How long Americans can expect to hunker down depends on how seriously they take the virus right now, Hawkinson said. There’s no COVID-19 vaccine and the likelihood of re-infection isn’t well understood at this time.

“We’re at the beginning of the curve,” Hawkinson said. “We haven’t even started having that many positive patients. What we have is a whole lot of rule-outs and a whole lot of people coming in contact with positive patients.”

Hawkinson said he’s been monitoring the situation in Seattle and preparing for that level of infection in the Kansas City area.

“You can feel what’s going on on the ground (in Seattle) and you can look at that and you could say they are two weeks ahead of us,” Hawkinson said.

“This is what it’s going to look like in Kansas and Kansas City in two weeks,” he said. “And everything you can try to do to try and flatten that is what you have to do.”

And if it gets as bad as Seattle, Kansas hospitals won’t have enough supplies to go around.

“If we don’t blunt this virus, we don’t have enough,” said Jill Chadwick, director of KU Medical Center’s media relations.

“We don’t have enough vents, and we don’t have enough beds. And not just at our hospital — but every hospital,” she said.


A testing shortage and backlog of test samples make it impossible to accurately report how many people in Kansas have been infected.

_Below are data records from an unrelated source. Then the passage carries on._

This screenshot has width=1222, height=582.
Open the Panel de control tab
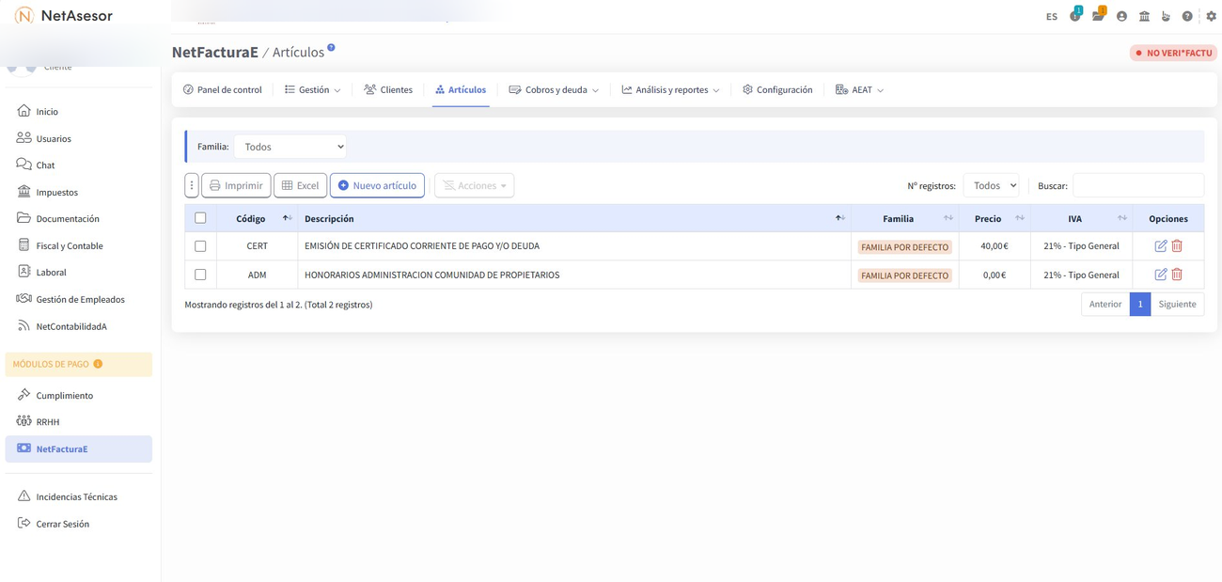click(222, 90)
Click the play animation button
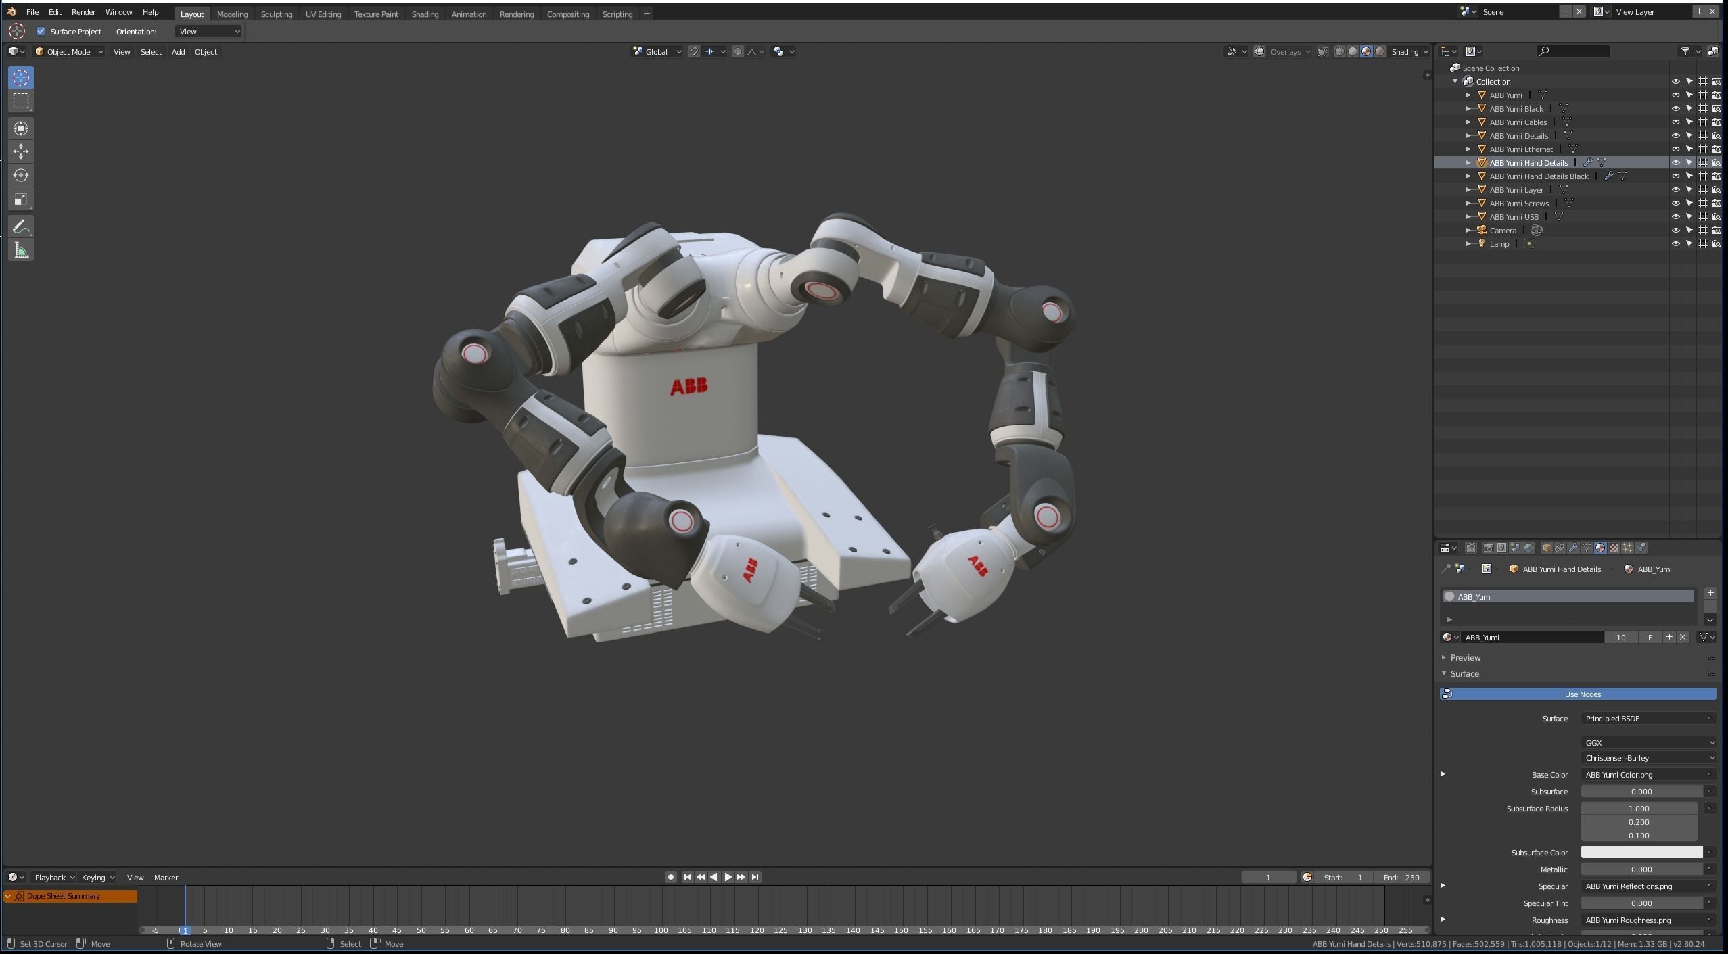 coord(728,877)
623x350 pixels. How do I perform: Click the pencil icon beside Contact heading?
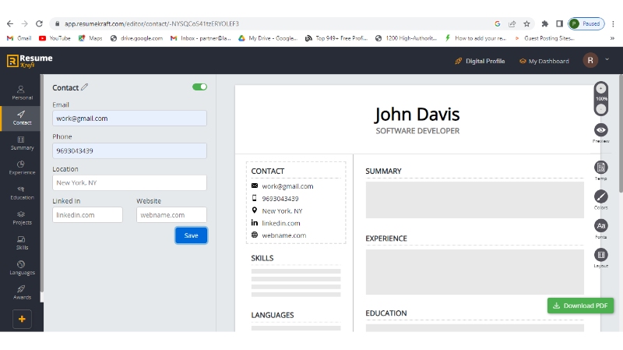pyautogui.click(x=85, y=87)
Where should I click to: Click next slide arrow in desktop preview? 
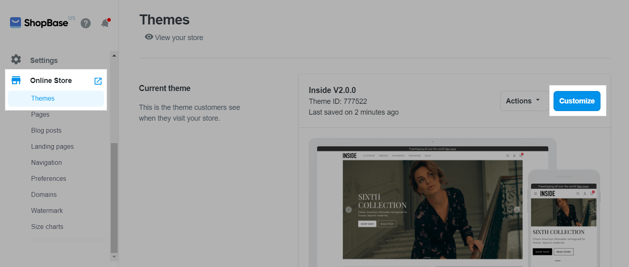click(517, 209)
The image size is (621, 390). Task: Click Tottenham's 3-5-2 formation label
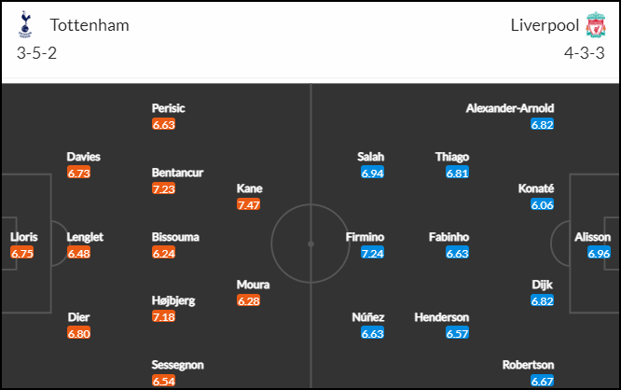37,53

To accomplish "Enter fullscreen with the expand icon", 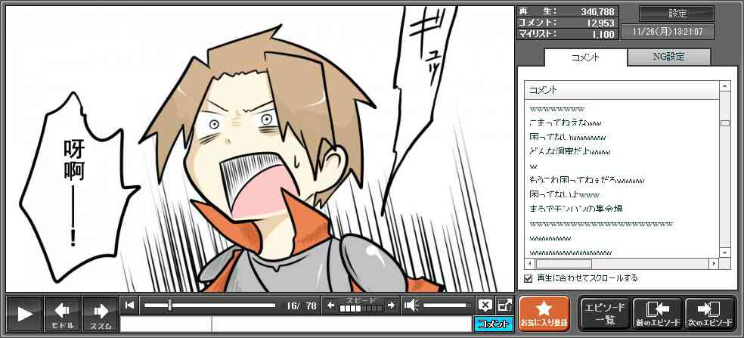I will click(504, 305).
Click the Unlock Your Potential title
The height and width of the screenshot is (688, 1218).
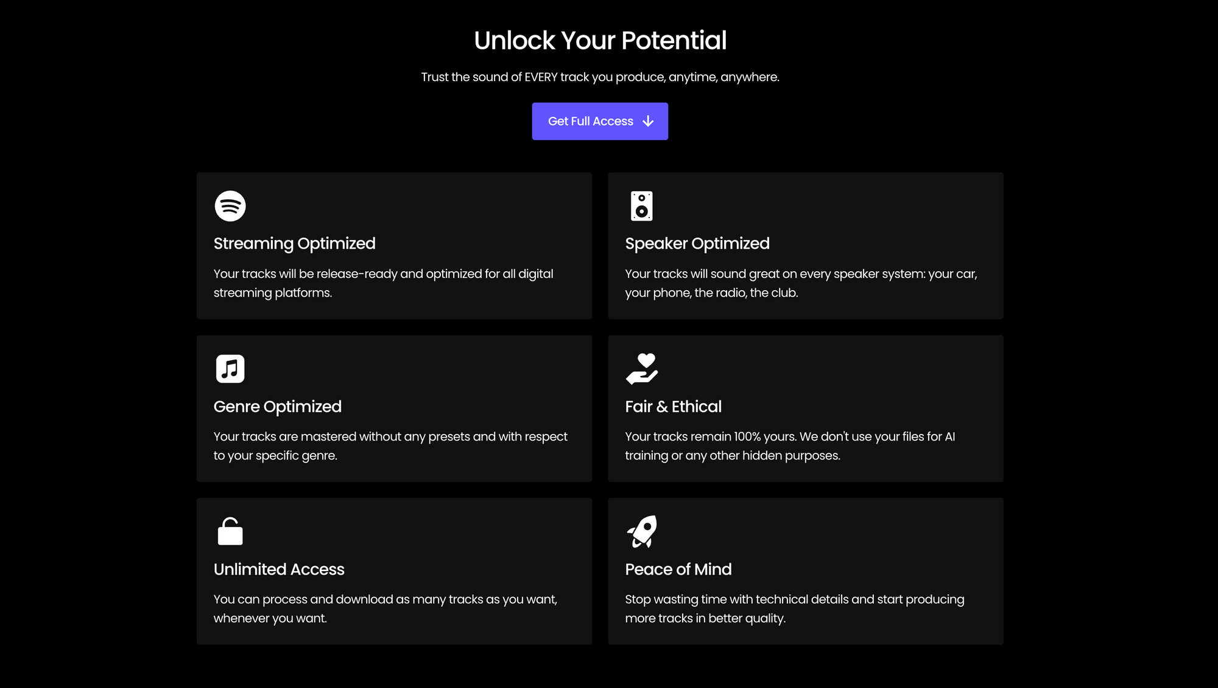(x=600, y=40)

More people want tests than the medical facilities, state labs or private labs can handle, chief medical offiicer at KU Medical Center Steve Stites said.

“We just don’t have enough test kits,” Stites said.

Johnson County, which includes the Kansas City suburbs of Overland Park, Shawnee and Olathe, has the most cases of COVID-19 in Kansas with 16 as of Thursday. There are eight cases in Wyandotte County.

With a shortage of testing capacity, Kansas should assume the virus is spreading more rapidly than tests indicate. The public health response should be the same whether people are being tested or not: If you have symptoms, self-quarantine two weeks, Hawkinson said.

“You just have to assume. You have to stay home as if you have it,” Hawkinson said.
So his basis for that is simply assuming a worst case scenario. It's a good idea, but the headline is kind od meh

Last edited by loochy; 03-19-2020 at 02:02 PM..
Posts: 40,615
loochy is obviously part of the inner Circle.loochy is obviously part of the inner Circle.loochy is obviously part of the inner Circle.loochy is obviously part of the inner Circle.loochy is obviously part of the inner Circle.loochy is obviously part of the inner Circle.loochy is obviously part of the inner Circle.loochy is obviously part of the inner Circle.loochy is obviously part of the inner Circle.loochy is obviously part of the inner Circle.loochy is obviously part of the inner Circle.